(EXTRACTED RECORDS)
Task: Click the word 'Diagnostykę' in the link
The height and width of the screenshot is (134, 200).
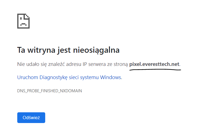Action: (x=53, y=77)
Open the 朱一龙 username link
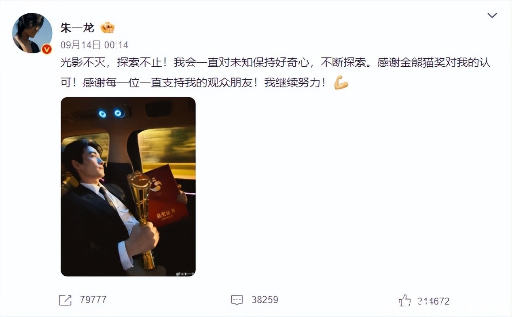 click(77, 27)
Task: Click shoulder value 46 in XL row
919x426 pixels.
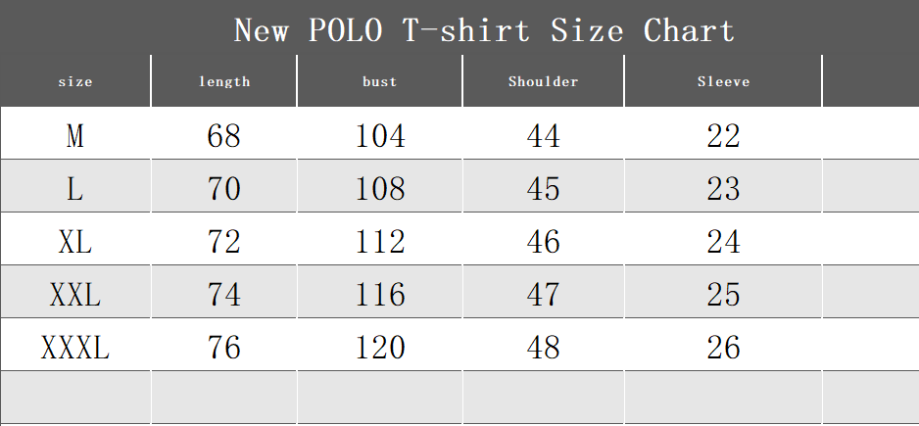Action: coord(544,241)
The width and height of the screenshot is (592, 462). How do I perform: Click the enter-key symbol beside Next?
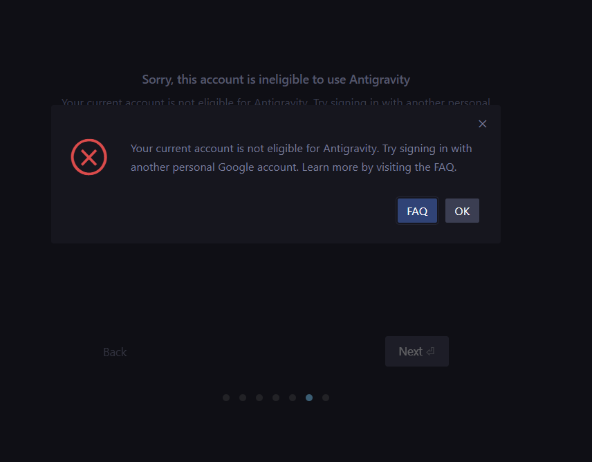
(End EXTRACTED RECORDS)
EXERCISE GOAL
When you reproduce the entries above, keep every word exactly and leave out each picture.

TASK ANSWER
Task: Click the word 'Diagnostykę' in the link
The height and width of the screenshot is (134, 200).
Action: (x=53, y=77)
Open the 朱一龙 username link
 click(77, 27)
Task: Click shoulder value 46 in XL row
919x426 pixels.
Action: coord(544,241)
The width and height of the screenshot is (592, 462). How do I perform: Click the enter-key symbol beside Next?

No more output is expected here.